As if it wasn’t enough to be ideologically averse to the pursuit of justice, which is the only rational way one can interpret the disapproval of the word “woke,” Republicans also began bandying about the term “woke supremacy” to denote the imaginary liberal world-domination plan they’re bent on convincing their supporters of. Step aside white supremacy, woke supremacy is the real threat of the day. South Carolina’s junior Republican Senator Tim Scott, who is black (which I have to believe he thinks makes anything he says about racism true), had no qualms about exposing his and his party’s shameless scapegoating campaign, telling Fox News in 2021 that “Woke supremacy is as bad as white supremacy. We need to take that seriously.” As bad as white supremacy. But how many bodies have woke supremacy hanged from trees? Years before Trump’s mockery of a presidency or Scott’s faux pas, conservative literary journal The New Criterion ran an op-ed claiming that “False accusations of racism are just as offensive as racism itself.” Again, how many students have false accusations of racism turned fire hoses onto?

Dr. Martin Luther King Jr. delivering his “I Have a Dream” speech.

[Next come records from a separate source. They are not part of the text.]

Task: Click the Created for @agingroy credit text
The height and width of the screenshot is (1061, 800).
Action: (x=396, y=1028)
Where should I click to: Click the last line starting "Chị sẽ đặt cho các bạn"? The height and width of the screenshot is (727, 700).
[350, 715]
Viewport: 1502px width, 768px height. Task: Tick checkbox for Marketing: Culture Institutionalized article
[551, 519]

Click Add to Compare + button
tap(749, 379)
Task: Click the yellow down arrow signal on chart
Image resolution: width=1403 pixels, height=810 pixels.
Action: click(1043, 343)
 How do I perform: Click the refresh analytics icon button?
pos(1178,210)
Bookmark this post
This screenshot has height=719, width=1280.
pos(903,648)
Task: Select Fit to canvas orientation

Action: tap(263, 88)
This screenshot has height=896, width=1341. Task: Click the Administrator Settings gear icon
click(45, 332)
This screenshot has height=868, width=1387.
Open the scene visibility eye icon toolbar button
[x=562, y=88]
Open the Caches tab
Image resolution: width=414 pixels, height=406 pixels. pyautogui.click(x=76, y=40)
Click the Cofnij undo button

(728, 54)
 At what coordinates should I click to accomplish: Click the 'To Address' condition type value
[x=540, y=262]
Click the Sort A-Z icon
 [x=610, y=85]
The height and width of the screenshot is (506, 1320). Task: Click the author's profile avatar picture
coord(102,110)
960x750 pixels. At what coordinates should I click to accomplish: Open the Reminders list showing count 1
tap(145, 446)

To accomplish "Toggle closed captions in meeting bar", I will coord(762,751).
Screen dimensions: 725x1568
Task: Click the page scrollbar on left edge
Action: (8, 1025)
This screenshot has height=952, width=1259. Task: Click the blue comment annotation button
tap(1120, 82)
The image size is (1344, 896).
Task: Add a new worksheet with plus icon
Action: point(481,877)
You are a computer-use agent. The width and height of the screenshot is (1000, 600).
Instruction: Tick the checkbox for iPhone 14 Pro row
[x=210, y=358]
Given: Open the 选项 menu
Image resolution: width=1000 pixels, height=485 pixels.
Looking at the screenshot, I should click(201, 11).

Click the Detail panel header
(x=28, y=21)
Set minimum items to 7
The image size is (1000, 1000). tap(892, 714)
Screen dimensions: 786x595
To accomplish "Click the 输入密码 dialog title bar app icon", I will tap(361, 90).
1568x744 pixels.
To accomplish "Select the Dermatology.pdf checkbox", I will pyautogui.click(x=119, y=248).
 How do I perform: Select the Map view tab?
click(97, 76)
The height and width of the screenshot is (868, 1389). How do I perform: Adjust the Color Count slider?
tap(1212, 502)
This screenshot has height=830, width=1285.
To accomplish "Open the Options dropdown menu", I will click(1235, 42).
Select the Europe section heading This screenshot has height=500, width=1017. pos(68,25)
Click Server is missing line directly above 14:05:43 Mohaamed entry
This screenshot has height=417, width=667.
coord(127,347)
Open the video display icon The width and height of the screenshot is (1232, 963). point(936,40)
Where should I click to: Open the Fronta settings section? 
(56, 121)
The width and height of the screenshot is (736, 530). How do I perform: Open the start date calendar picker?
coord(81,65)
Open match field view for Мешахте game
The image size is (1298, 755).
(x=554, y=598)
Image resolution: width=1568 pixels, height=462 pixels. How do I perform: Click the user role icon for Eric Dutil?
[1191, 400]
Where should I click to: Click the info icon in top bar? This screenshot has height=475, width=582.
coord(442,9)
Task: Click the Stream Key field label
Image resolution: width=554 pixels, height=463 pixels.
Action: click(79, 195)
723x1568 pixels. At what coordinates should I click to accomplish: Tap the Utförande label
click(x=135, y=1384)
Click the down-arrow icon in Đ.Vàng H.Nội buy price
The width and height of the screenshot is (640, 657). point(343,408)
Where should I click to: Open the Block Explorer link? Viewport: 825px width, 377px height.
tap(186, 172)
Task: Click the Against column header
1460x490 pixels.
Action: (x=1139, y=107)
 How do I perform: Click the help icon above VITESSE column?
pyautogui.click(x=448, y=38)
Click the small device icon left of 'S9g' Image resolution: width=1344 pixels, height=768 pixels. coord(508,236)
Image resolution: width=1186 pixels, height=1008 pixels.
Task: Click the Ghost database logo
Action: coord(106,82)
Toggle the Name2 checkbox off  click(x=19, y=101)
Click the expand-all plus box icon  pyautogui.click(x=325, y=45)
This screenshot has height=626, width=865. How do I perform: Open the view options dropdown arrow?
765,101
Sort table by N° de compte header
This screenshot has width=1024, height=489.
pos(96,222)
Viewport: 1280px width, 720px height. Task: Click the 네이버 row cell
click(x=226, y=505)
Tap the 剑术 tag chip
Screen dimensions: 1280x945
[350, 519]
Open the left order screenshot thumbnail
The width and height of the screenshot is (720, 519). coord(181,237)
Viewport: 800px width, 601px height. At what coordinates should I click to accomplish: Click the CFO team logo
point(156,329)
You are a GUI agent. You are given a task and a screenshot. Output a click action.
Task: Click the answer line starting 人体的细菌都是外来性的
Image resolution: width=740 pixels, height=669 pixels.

Speaking of shamelessness, Republicans have also taken to quoting Martin Luther King Jr.’s “I Have a Dream” speech to justify racist policymaking and ideology. According to them, black studies needn’t be taught in schools, racial sensitivity training is unnecessary, and black, antiracist activism is prejudiced because King dreamed that his children would “not be judged by the color of their skin but by the content of their character.” To do one’s level best to stamp out the flame of American racism, then, only serves to make it burn brighter. How can they be racist, they ask, when it’s in fact their opponents that are the racists? Even Dr. King said we shouldn’t be teaching black schoolchildren their own history, right? You black folks like him, don’t you?

Some don’t even pretend to try veiling their senselessness. Last year, Jerone Davison, a black former professional football player from Arizona who tried and thankfully failed to run for a Republican seat in the House of Representatives, ran an ad that challenged gun reform by claiming that the ownership of an assault rifle is necessary when it’s “the only thing standing between your family and a dozen angry Democrats in Klan hoods.” I’m not even going to touch that one.

A speech of Dr. King’s you won’t find Republicans quoting is one in which he observes that “One of the most common tendencies of human nature is that of placing responsibility on some external agency for sins we have committed or mistakes we have made. We are forever attempting to find some scapegoat on which we cast responsibility for our actions.” His apparent fan club could stand to learn from this. “Personal response is the determining factor in our lives,” says King, “and herein lies our area of responsibility.”